I realise that a lot of my blog content recently has been very Scotland-heavy but that’s kinda what my summer has been like. Think I not-so-secretly want to live in Scotland tbh.
After many, many visits to Edinburgh and years of repeatedly saying I must come stay for the fringe, I finally made it to Edinburgh in the month of August, ready to experience the famous Fringe Festival.
And boy did I love it.
Less than 3 weeks after flying back from Inverness, I hopped on a v early morning flight (waaay too early for a Saturday; my body didn’t know what the fuck was going on) and was in the centre of Edinburgh by 9:30 ready to knock back a coke (I don’t drink coffee) and crack on. By half 11 I was drinking a gin & tonic so we certainly were cracking on.

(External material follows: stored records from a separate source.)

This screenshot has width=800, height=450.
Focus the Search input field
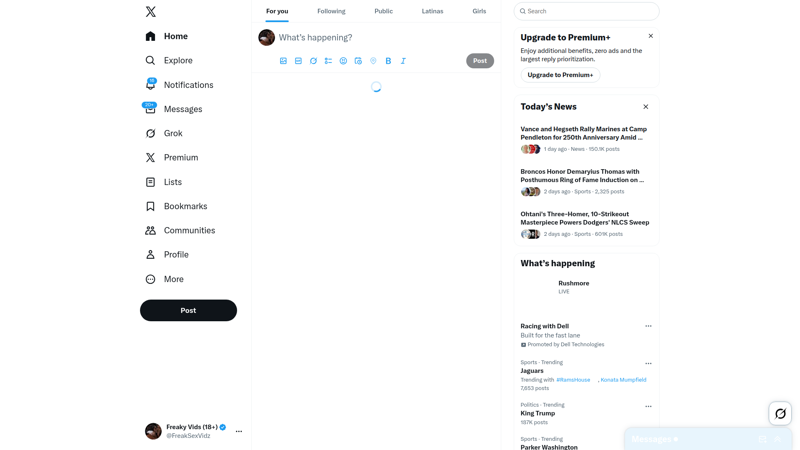pyautogui.click(x=587, y=11)
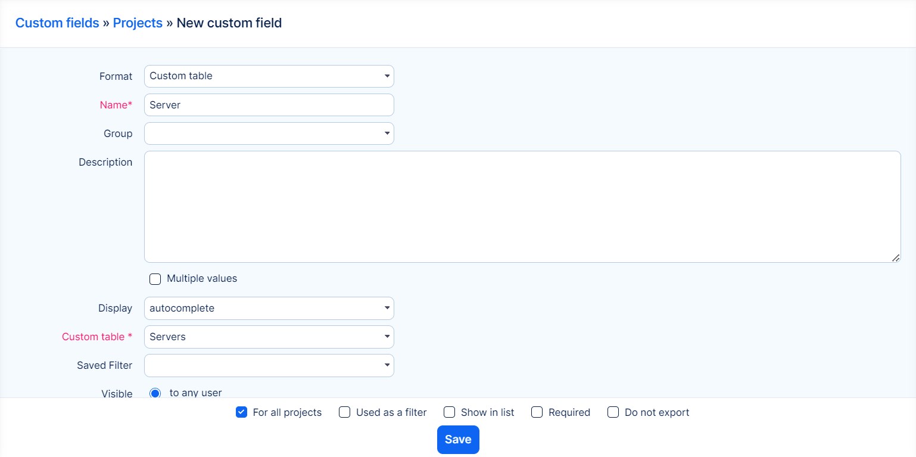Tick the Show in list checkbox

[x=450, y=412]
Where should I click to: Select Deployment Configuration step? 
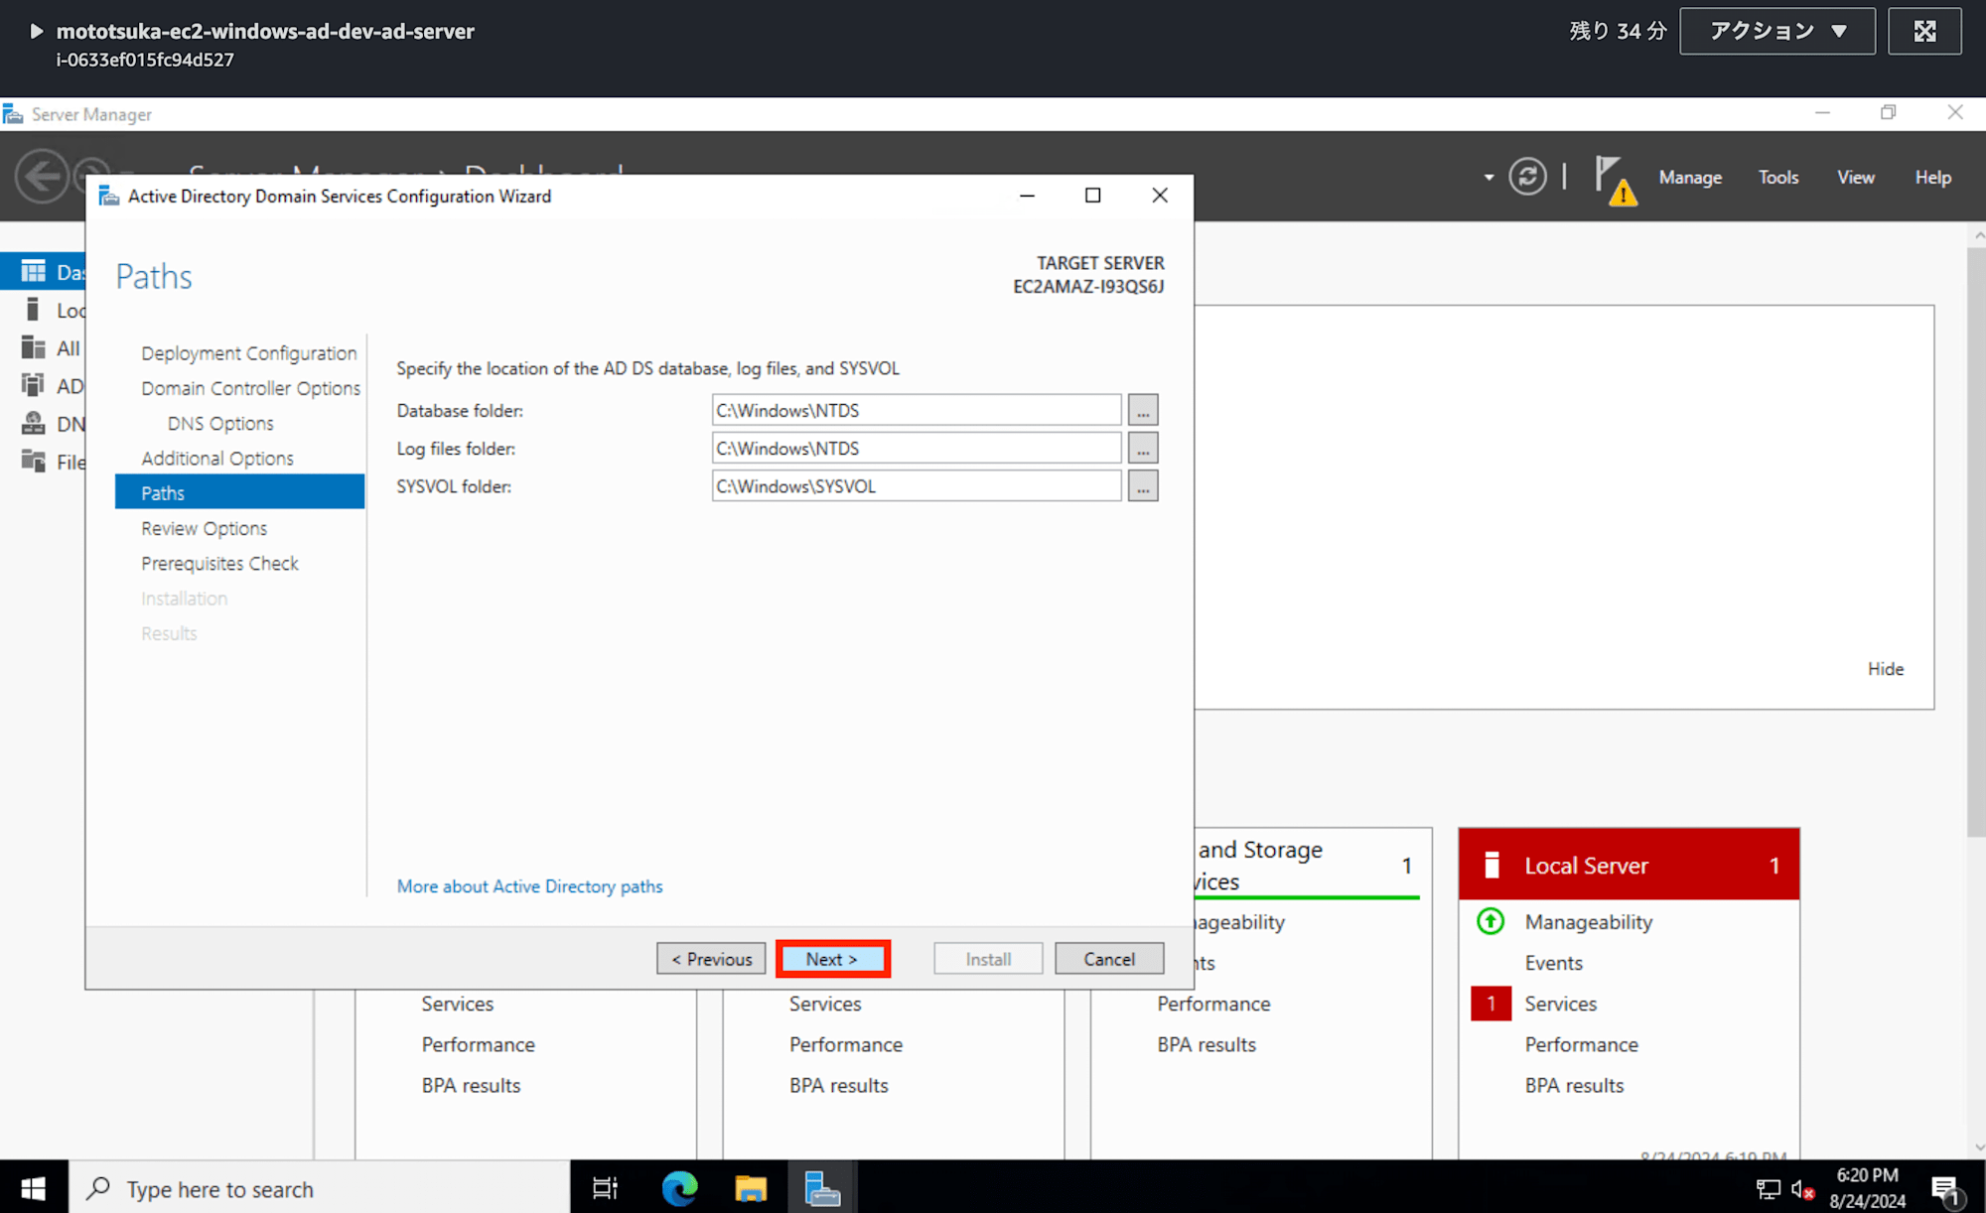point(248,351)

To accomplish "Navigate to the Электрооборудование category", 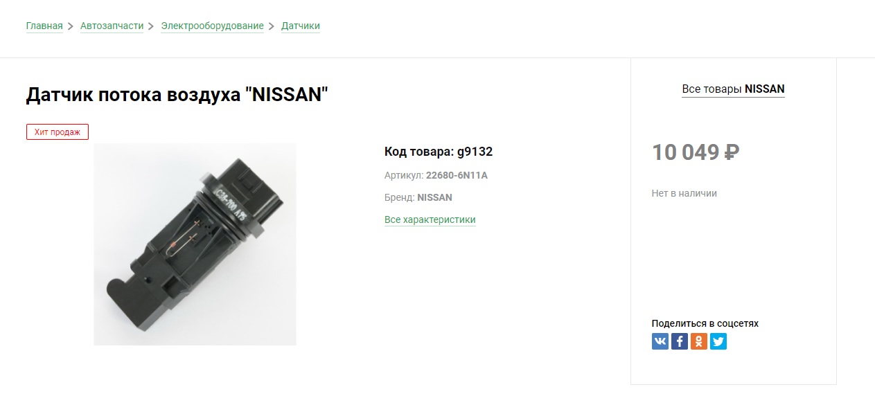I will point(212,26).
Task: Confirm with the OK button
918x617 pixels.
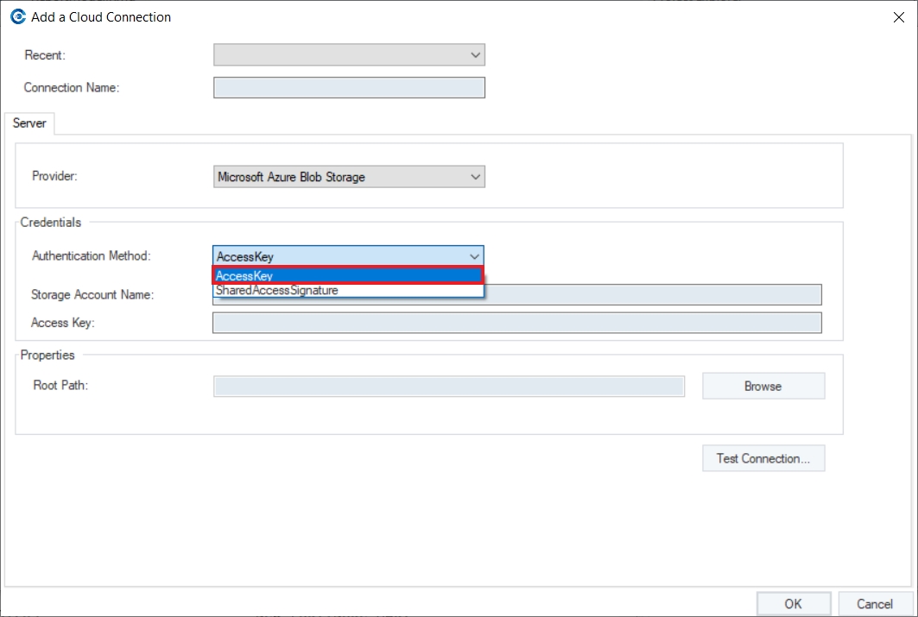Action: [x=793, y=604]
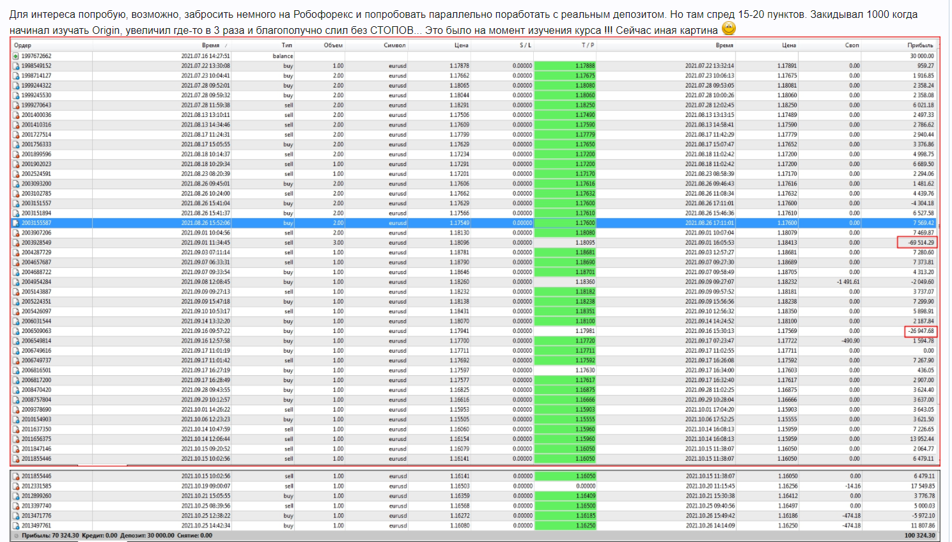This screenshot has height=542, width=952.
Task: Click the total 100 324.30 in summary row
Action: tap(919, 536)
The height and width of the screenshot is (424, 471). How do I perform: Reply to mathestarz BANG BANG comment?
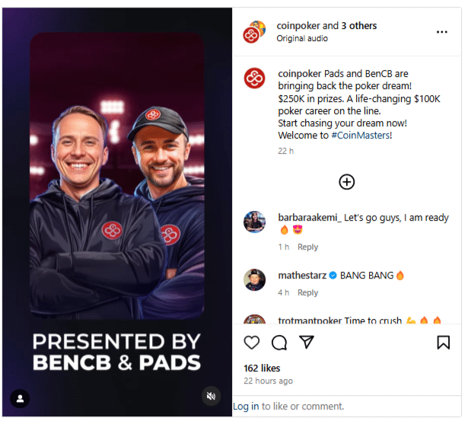tap(307, 292)
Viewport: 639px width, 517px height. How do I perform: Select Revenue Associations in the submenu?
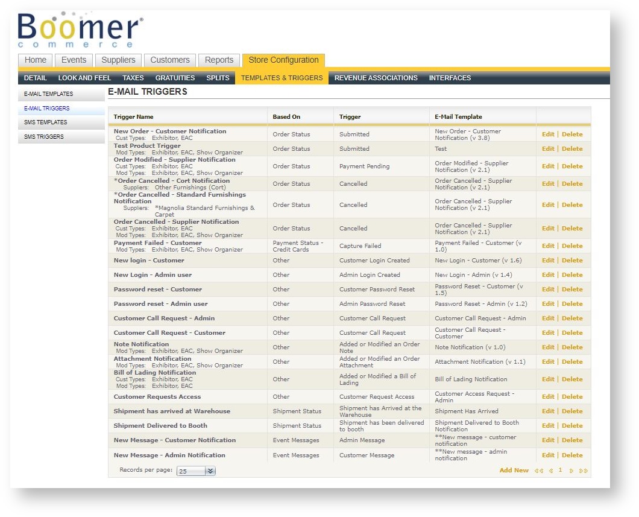[x=376, y=78]
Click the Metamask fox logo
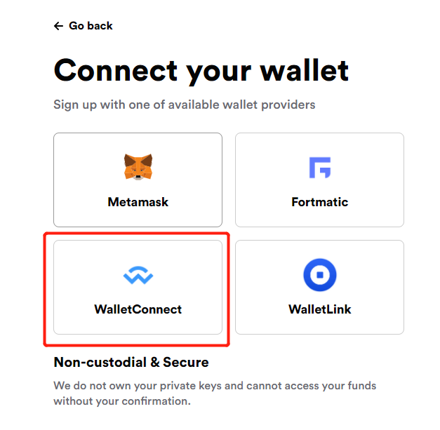 point(138,167)
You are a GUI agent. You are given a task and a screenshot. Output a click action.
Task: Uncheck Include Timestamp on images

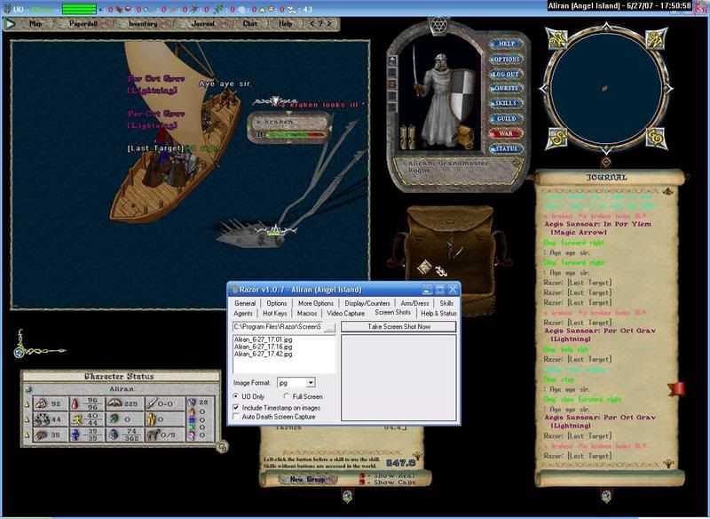pos(236,407)
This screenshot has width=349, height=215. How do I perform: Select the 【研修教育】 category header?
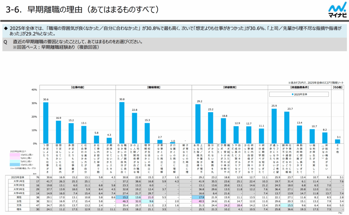(x=230, y=87)
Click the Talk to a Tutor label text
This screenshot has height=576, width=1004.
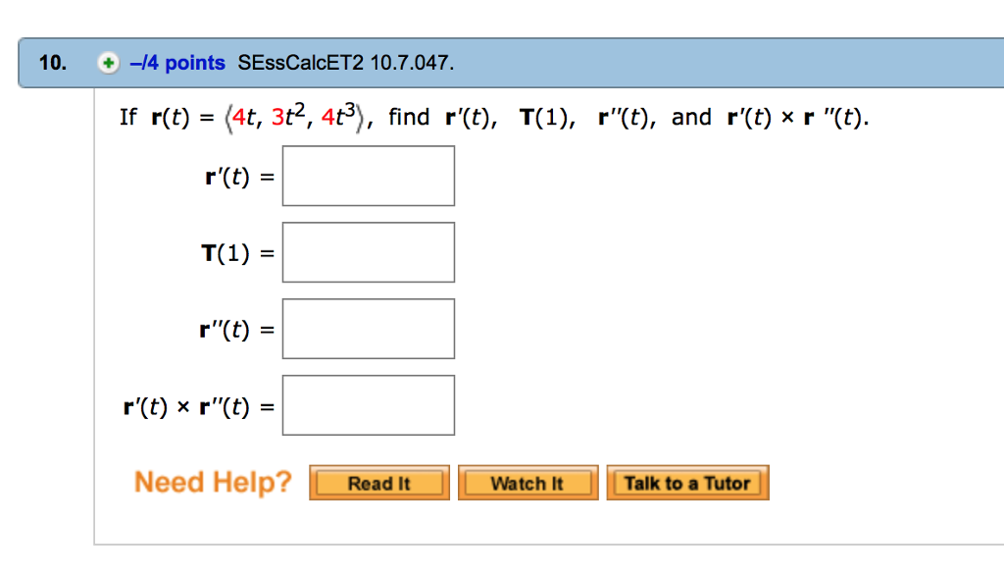pyautogui.click(x=687, y=482)
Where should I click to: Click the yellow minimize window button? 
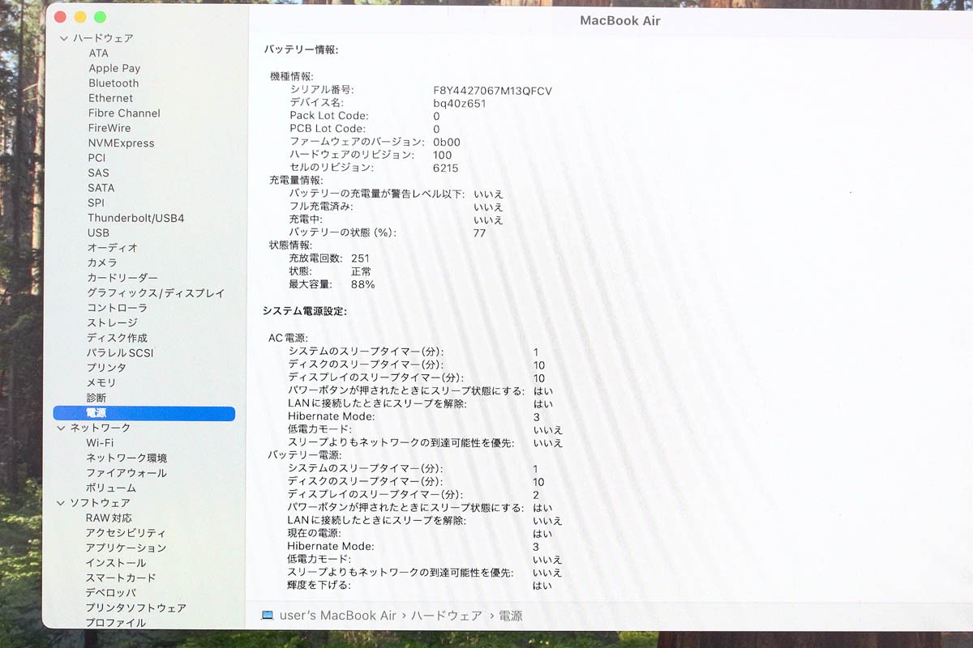click(80, 17)
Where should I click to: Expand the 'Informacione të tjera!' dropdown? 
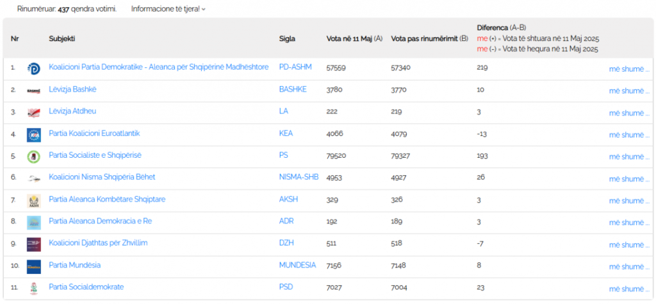[x=168, y=9]
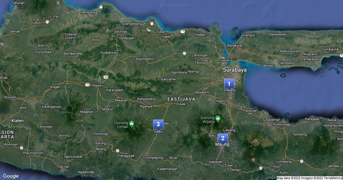This screenshot has width=343, height=180.
Task: Click the Gunung Arjuna green mountain icon
Action: pyautogui.click(x=218, y=118)
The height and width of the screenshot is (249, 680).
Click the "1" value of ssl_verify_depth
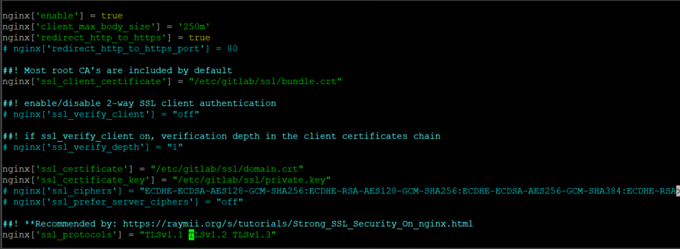tap(175, 147)
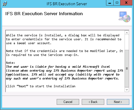Maximize the installer window

117,3
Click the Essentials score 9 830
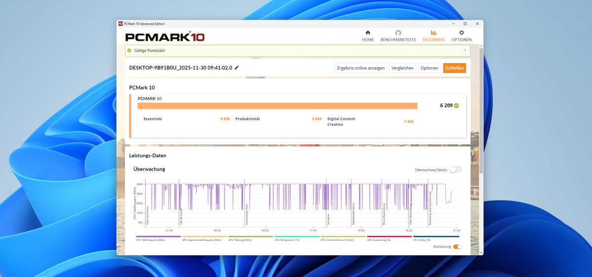Image resolution: width=592 pixels, height=277 pixels. coord(225,119)
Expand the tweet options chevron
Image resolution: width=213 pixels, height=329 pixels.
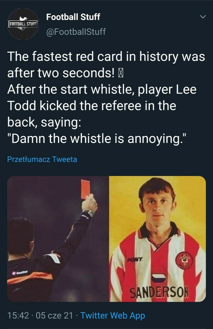(203, 17)
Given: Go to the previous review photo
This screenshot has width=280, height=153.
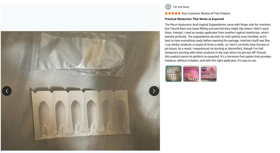Looking at the screenshot, I should [x=7, y=91].
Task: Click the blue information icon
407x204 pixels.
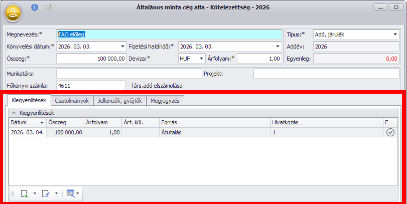Action: tap(35, 7)
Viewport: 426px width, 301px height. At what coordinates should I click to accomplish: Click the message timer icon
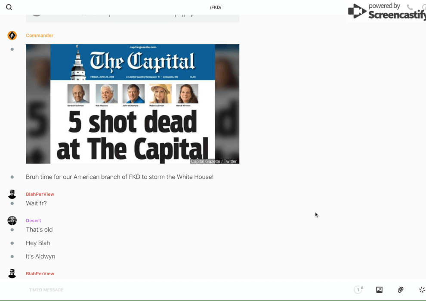pos(358,290)
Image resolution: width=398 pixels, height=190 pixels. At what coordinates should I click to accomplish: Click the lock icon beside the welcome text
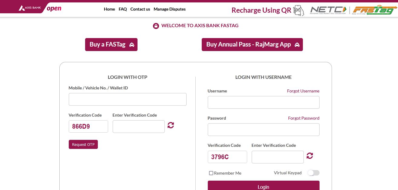point(156,26)
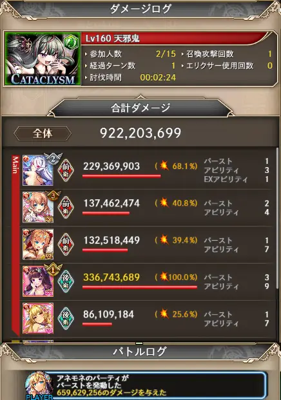Click the silver rank 2 character portrait

38,170
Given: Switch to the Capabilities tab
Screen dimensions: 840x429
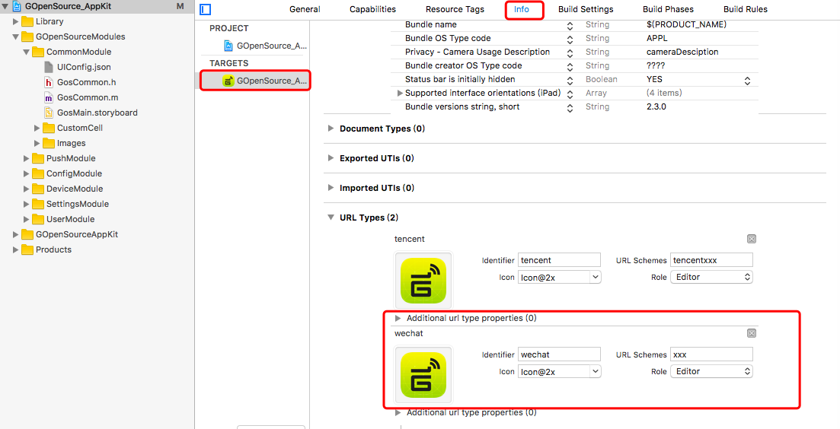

Lucky for me, one of my oldest friends lives in Edinburgh so I got free accommodation, freshly baked cookies and my very own festival organiser – cheers Dan. As it was my first fringe festival, I was very happy to let Dan organise my weekend and go with the flow so I arrived to a pile of tickets and no idea as to what I was going to see over the next two days.
Spoiler: a lot.
The Festival Vibe … without the long-drop toilets
Realise it sounds kinda wanky to bang on about ‘the vibe’ but yeah, I loved the vibe, the feels; whatever you want to call it. It was that festival feelin’; happy, sunshiny, expecting the unexpected, plenty of weird and wonderful things going on, the smell of street food…. But all without the faff that comes with camping. I was clean, there were no long-drop toilets and I could sleep in a double bed. Win.
The Food
Sweet jesus, the food. THE FOOD. I will never not love the way street/festival food has developed over the past few years; it’s a flippin’ dream. You couldn’t move without finding an incredible-sounding food truck and we ate about 6 times a day. Halloumi fries, crème brulees, banana & peanut butter crepes, dumplings and cheesy aioli chips were just some of the highlights. Get in ma belly.
The Shows
The main event of course. I had made a couple of random requests based on some sparring research but otherwise Dan was in charge of the schedule. We managed to squeeze in 8 shows in 48 hours and each one was completely different; I felt like we saw such a wide variety. And that's not including the shows that were just happening in the street. A guy making up raps based on what people had in their pockets. A guy playing the most beautiful violin solo. Hundreds of people in costumes. I loved being surrounded by all the creativity.We were in the audience for the BBC new-comedy award semi-finals, had our minds blown at an Ethiopian circus (how the hell are they so flexible?!) and loooved Margaret Thatcher: Queen of Soho (80s drag cabaret: Maggie gets lost in Soho and accidently becomes a cabaret superstar – so funny).
There were some slightly smaller productions which I enjoyed just as much as the bigger shows. These ones made me nostalgic for all my years at a drama group and actually felt the more creative. We saw a musical called 89 Nights – about a young woman living in New York for the length of her tourist visa. There was 9/11 was a conspiracy; a one-woman show about your beliefs fundamentally differing from your partners, and Anya Anastasia: The Executioners which was a musical/comedy performance about attacking the technology aspects of the modern world.
Baby Wants Candy was probably my favourite – a completely improvised comedy musical based on a title the audience shout out at the beginning. Ours was ‘Haggis, neeps and titties’ – it was hilarious. The same company also did Voldemort and the Teenage Hogwarts Musical Parody which was also snort-your-drink funny. Favourite line; Dumbledore: ‘well, I’m just going to go and stick my dick in the sorting hat’.
And on that note… See ya next year Edinburgh!